## Written instruction
Copy out the rows below, starting at the line that contains "PROTECCIÓN DE DATOS (633, 912)" and stopping after the line that contains "パーマリンク (395, 1001)", with both of those lines included.
[START Information shown]
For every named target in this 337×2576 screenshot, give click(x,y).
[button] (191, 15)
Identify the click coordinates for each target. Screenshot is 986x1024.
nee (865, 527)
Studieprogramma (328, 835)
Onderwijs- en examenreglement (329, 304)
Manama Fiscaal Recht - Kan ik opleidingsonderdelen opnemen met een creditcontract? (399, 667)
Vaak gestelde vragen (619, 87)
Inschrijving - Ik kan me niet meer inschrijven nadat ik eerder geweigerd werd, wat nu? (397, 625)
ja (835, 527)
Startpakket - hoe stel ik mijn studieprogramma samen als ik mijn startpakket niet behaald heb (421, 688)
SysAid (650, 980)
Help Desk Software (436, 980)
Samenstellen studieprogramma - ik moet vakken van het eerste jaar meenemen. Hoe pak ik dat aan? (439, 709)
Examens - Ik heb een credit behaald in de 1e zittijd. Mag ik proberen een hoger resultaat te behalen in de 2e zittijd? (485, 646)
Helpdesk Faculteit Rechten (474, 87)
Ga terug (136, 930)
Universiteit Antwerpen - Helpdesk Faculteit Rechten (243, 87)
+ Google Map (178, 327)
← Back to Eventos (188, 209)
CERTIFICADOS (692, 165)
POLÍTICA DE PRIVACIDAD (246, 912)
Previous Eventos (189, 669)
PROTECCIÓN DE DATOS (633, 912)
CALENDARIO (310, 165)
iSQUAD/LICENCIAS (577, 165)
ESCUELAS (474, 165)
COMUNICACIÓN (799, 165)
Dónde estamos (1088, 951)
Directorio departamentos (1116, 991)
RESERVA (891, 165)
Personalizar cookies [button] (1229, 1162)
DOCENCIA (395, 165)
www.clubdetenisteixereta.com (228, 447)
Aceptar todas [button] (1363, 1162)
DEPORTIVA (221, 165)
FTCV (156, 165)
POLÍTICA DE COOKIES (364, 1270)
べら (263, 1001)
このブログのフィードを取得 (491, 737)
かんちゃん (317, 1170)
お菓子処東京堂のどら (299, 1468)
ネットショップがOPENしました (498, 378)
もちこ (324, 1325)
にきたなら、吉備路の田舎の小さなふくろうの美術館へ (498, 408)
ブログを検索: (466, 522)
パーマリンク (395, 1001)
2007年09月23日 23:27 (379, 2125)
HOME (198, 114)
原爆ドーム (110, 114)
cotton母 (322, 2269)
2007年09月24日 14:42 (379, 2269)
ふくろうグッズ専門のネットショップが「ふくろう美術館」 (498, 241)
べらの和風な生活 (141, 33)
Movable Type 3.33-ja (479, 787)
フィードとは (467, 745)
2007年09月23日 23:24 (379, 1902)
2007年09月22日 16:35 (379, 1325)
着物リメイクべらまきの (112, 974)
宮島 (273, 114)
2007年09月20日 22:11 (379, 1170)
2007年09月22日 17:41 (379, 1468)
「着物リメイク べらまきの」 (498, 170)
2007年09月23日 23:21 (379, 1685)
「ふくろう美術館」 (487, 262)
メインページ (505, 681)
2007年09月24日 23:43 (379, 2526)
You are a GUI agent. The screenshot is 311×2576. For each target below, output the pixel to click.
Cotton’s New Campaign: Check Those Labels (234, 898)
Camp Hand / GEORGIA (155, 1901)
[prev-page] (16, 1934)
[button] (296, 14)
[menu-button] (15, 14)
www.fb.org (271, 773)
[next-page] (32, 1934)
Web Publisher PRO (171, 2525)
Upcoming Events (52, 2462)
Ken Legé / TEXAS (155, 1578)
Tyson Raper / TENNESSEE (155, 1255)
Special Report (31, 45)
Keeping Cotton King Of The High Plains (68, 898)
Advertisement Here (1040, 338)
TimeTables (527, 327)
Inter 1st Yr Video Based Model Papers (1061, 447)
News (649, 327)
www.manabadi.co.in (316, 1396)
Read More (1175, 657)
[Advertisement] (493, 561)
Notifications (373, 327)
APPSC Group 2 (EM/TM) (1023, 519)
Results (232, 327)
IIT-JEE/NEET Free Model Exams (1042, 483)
[END Information shown]
## Problem solution
PROTECCIÓN DE DATOS (633, 912)
CALENDARIO (310, 165)
iSQUAD/LICENCIAS (577, 165)
ESCUELAS (474, 165)
COMUNICACIÓN (799, 165)
Dónde estamos (1088, 951)
Directorio departamentos (1116, 991)
RESERVA (891, 165)
Personalizar cookies [button] (1229, 1162)
DOCENCIA (395, 165)
www.clubdetenisteixereta.com (228, 447)
Aceptar todas [button] (1363, 1162)
DEPORTIVA (221, 165)
FTCV (156, 165)
POLÍTICA DE COOKIES (364, 1270)
べら (263, 1001)
このブログのフィードを取得 (491, 737)
かんちゃん (317, 1170)
お菓子処東京堂のどら (299, 1468)
ネットショップがOPENしました (498, 378)
もちこ (324, 1325)
にきたなら、吉備路の田舎の小さなふくろうの美術館へ (498, 408)
ブログを検索: (466, 522)
パーマリンク (395, 1001)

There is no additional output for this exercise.